#### Problem description:
Please repeat the records, word for word and without gaps.

Start of Input data

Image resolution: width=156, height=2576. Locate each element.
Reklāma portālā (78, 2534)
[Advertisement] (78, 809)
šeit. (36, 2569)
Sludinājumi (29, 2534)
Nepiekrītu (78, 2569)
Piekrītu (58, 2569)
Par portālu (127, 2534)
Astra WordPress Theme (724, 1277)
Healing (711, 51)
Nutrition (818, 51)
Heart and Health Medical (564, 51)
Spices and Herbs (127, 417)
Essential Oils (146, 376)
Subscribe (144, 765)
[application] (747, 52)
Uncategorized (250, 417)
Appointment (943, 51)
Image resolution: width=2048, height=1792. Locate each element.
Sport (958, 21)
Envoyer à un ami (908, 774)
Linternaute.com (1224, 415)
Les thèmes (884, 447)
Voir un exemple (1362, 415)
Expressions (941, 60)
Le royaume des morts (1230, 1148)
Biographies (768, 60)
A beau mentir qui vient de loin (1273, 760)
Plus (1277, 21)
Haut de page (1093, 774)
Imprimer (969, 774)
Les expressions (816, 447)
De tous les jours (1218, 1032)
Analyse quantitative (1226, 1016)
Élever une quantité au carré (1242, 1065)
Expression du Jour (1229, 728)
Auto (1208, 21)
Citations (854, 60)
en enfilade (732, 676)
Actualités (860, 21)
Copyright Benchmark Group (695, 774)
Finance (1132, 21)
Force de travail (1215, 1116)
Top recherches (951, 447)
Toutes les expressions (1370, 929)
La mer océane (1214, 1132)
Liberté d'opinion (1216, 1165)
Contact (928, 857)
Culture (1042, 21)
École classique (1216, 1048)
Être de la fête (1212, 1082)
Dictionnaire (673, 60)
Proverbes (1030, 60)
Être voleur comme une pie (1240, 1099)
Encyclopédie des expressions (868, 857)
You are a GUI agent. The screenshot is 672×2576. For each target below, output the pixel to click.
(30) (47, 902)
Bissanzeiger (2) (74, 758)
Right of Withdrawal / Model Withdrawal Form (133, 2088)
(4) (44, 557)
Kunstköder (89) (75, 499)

End of Input data

#### Written solution:
Image resolution: width=156, height=2576. Locate each element.
Reklāma portālā (78, 2534)
[Advertisement] (78, 809)
šeit. (36, 2569)
Sludinājumi (29, 2534)
Nepiekrītu (78, 2569)
Piekrītu (58, 2569)
Par portālu (127, 2534)
Astra WordPress Theme (724, 1277)
Healing (711, 51)
Nutrition (818, 51)
Heart and Health Medical (564, 51)
Spices and Herbs (127, 417)
Essential Oils (146, 376)
Subscribe (144, 765)
[application] (747, 52)
Uncategorized (250, 417)
Appointment (943, 51)
Image resolution: width=2048, height=1792. Locate each element.
Sport (958, 21)
Envoyer à un ami (908, 774)
Linternaute.com (1224, 415)
Les thèmes (884, 447)
Voir un exemple (1362, 415)
Expressions (941, 60)
Le royaume des morts (1230, 1148)
Biographies (768, 60)
A beau mentir qui vient de loin (1273, 760)
Plus (1277, 21)
Haut de page (1093, 774)
Imprimer (969, 774)
Les expressions (816, 447)
De tous les jours (1218, 1032)
Analyse quantitative (1226, 1016)
Élever une quantité au carré (1242, 1065)
Expression du Jour (1229, 728)
Auto (1208, 21)
Citations (854, 60)
en enfilade (732, 676)
Actualités (860, 21)
Copyright Benchmark Group (695, 774)
Finance (1132, 21)
Force de travail (1215, 1116)
Top recherches (951, 447)
Toutes les expressions (1370, 929)
La mer océane (1214, 1132)
Liberté d'opinion (1216, 1165)
Contact (928, 857)
Culture (1042, 21)
École classique (1216, 1048)
Être de la fête (1212, 1082)
Dictionnaire (673, 60)
Proverbes (1030, 60)
Être voleur comme une pie (1240, 1099)
Encyclopédie des expressions (868, 857)
You are a GUI agent. The screenshot is 672×2576. For each target below, output the pixel to click.
(30) (47, 902)
Bissanzeiger (2) (74, 758)
Right of Withdrawal / Model Withdrawal Form (133, 2088)
(4) (44, 557)
Kunstköder (89) (75, 499)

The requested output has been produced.